[AVAILABLE DATA]
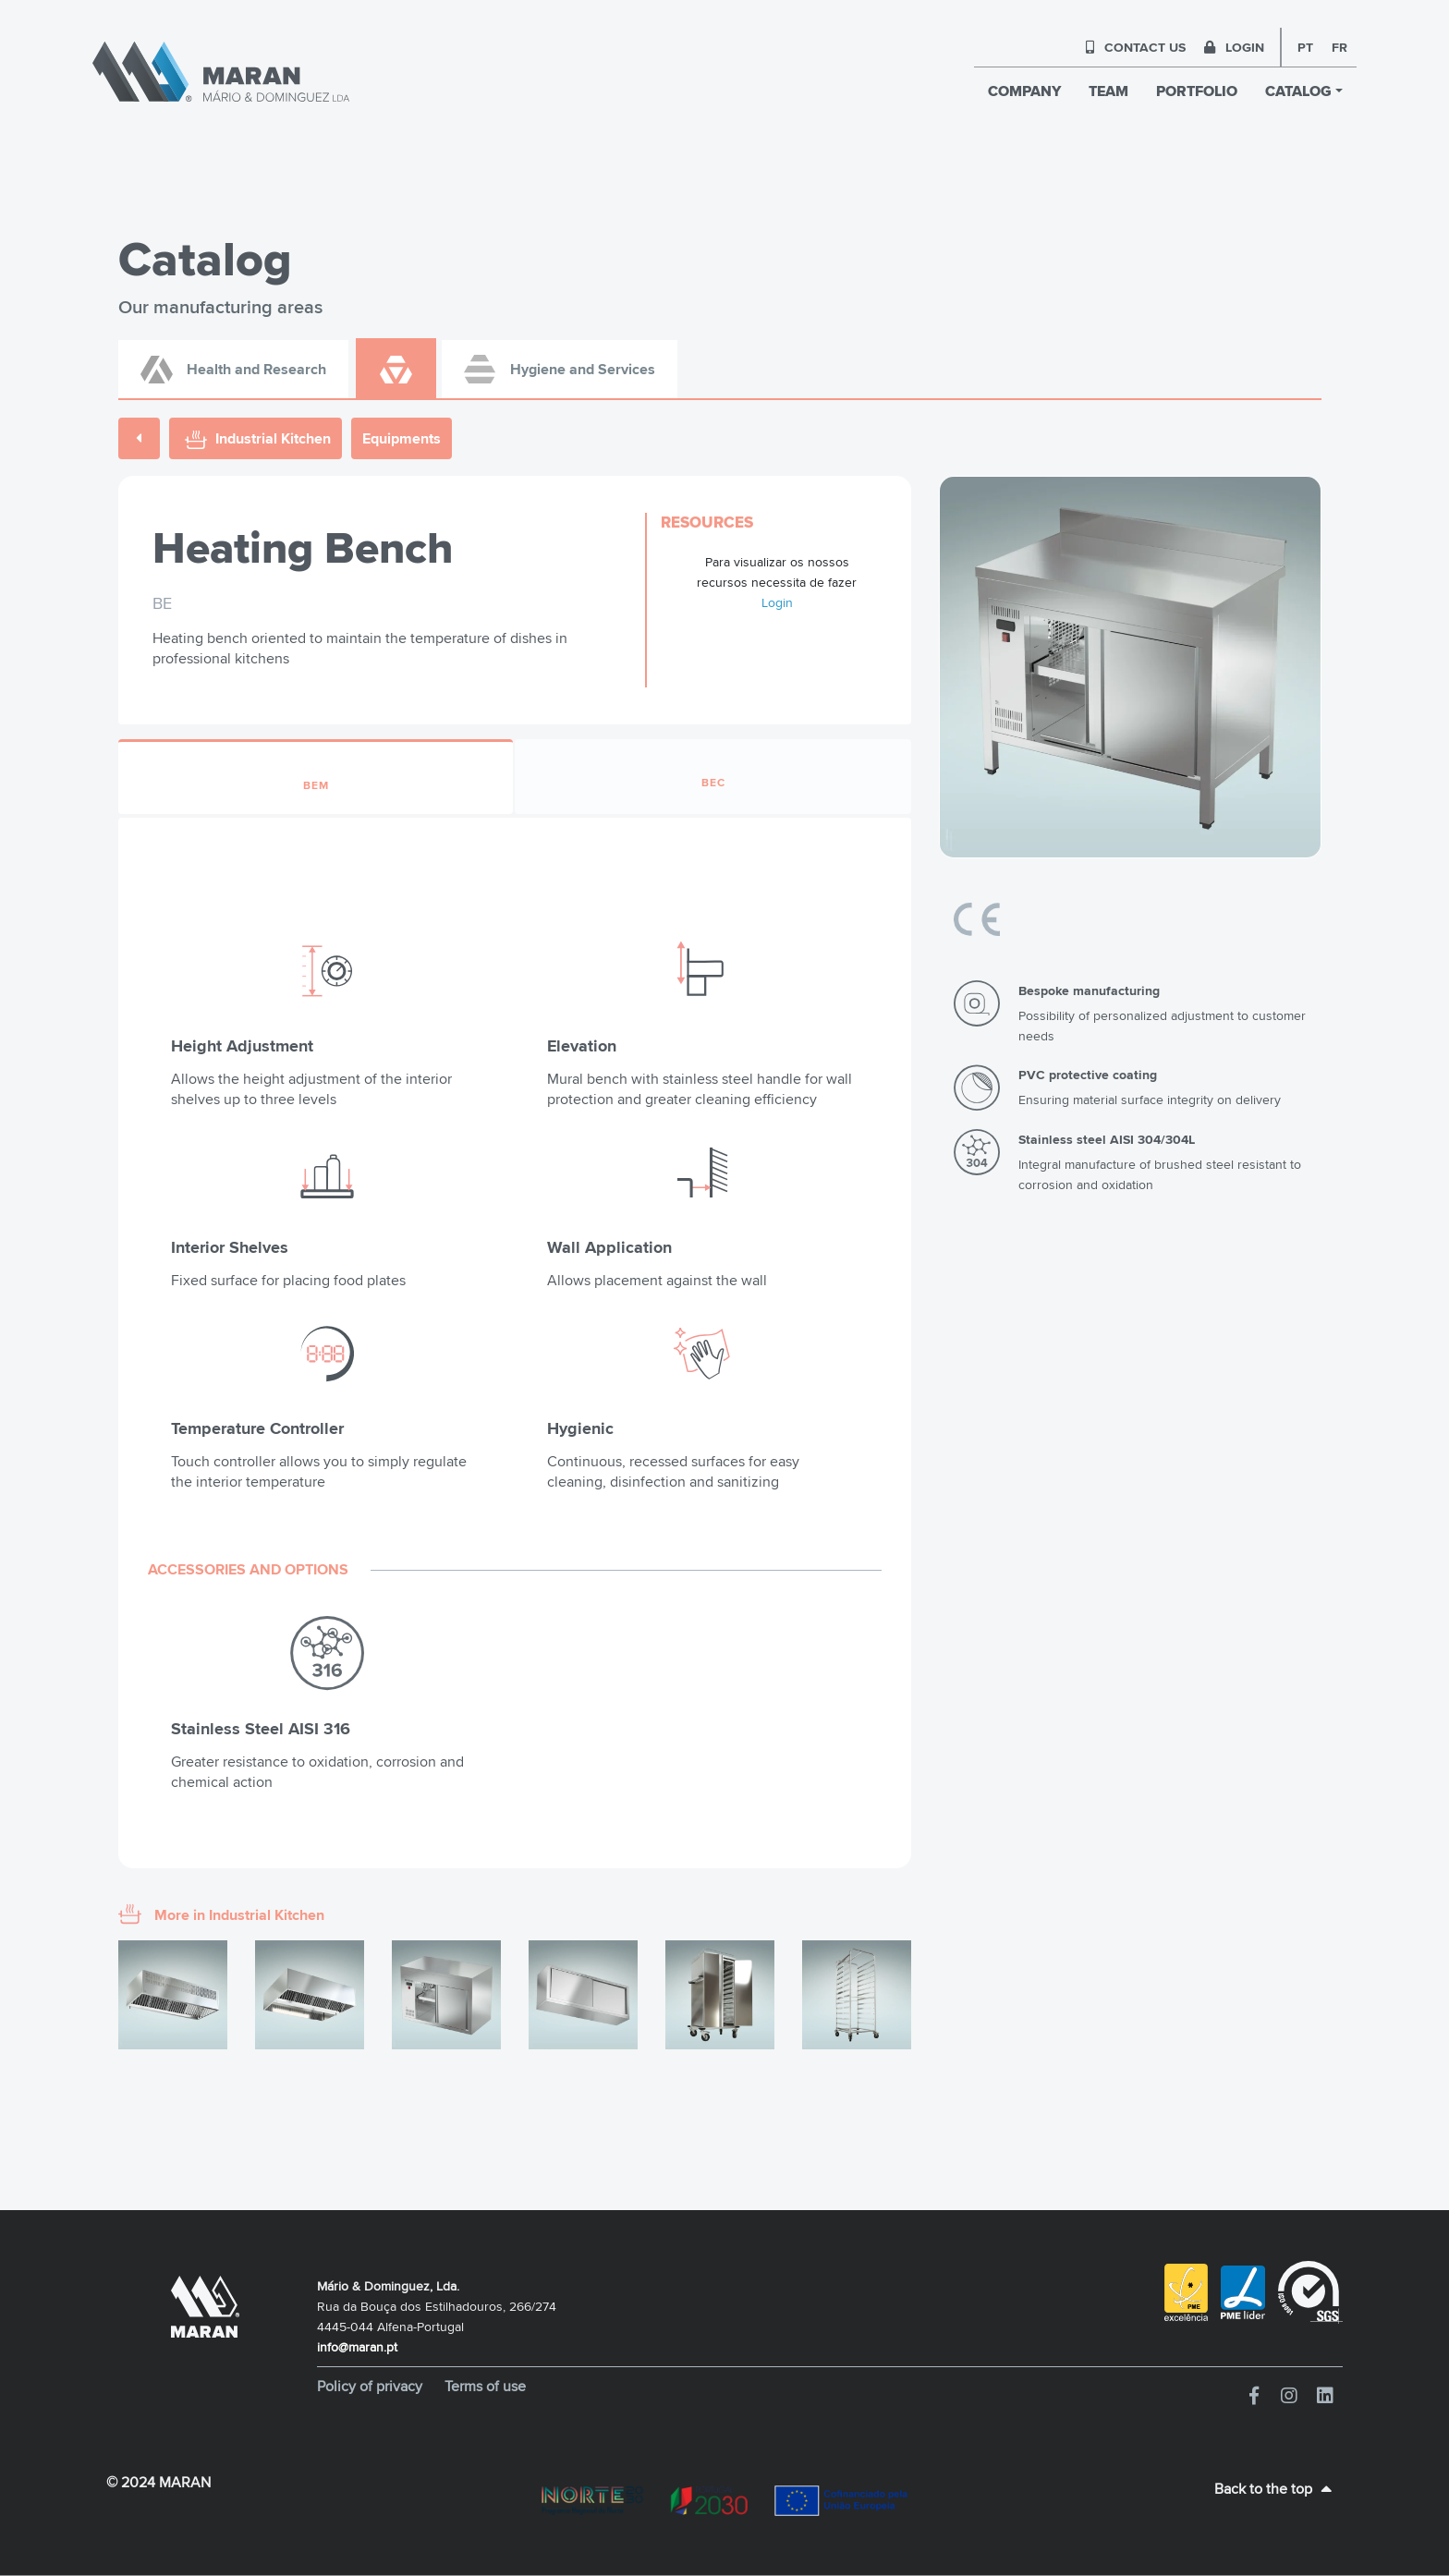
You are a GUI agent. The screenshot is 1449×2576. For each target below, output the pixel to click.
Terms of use (485, 2386)
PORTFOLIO (1196, 91)
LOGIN (1234, 47)
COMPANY (1024, 91)
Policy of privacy (371, 2386)
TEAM (1108, 91)
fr (1339, 47)
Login (777, 602)
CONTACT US (1136, 47)
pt (1305, 47)
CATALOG (1298, 91)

[EXERCISE PROMPT]
Rewrite the records, swapping "PORTFOLIO" for "PROJECTS" and changing nothing else. Leave the pictures out.

[TASK SOLUTION]
You are a GUI agent. The screenshot is 1449×2576. For each target below, output the pixel to click.
Terms of use (485, 2386)
PROJECTS (1196, 91)
LOGIN (1234, 47)
COMPANY (1024, 91)
Policy of privacy (371, 2386)
TEAM (1108, 91)
fr (1339, 47)
Login (777, 602)
CONTACT US (1136, 47)
pt (1305, 47)
CATALOG (1298, 91)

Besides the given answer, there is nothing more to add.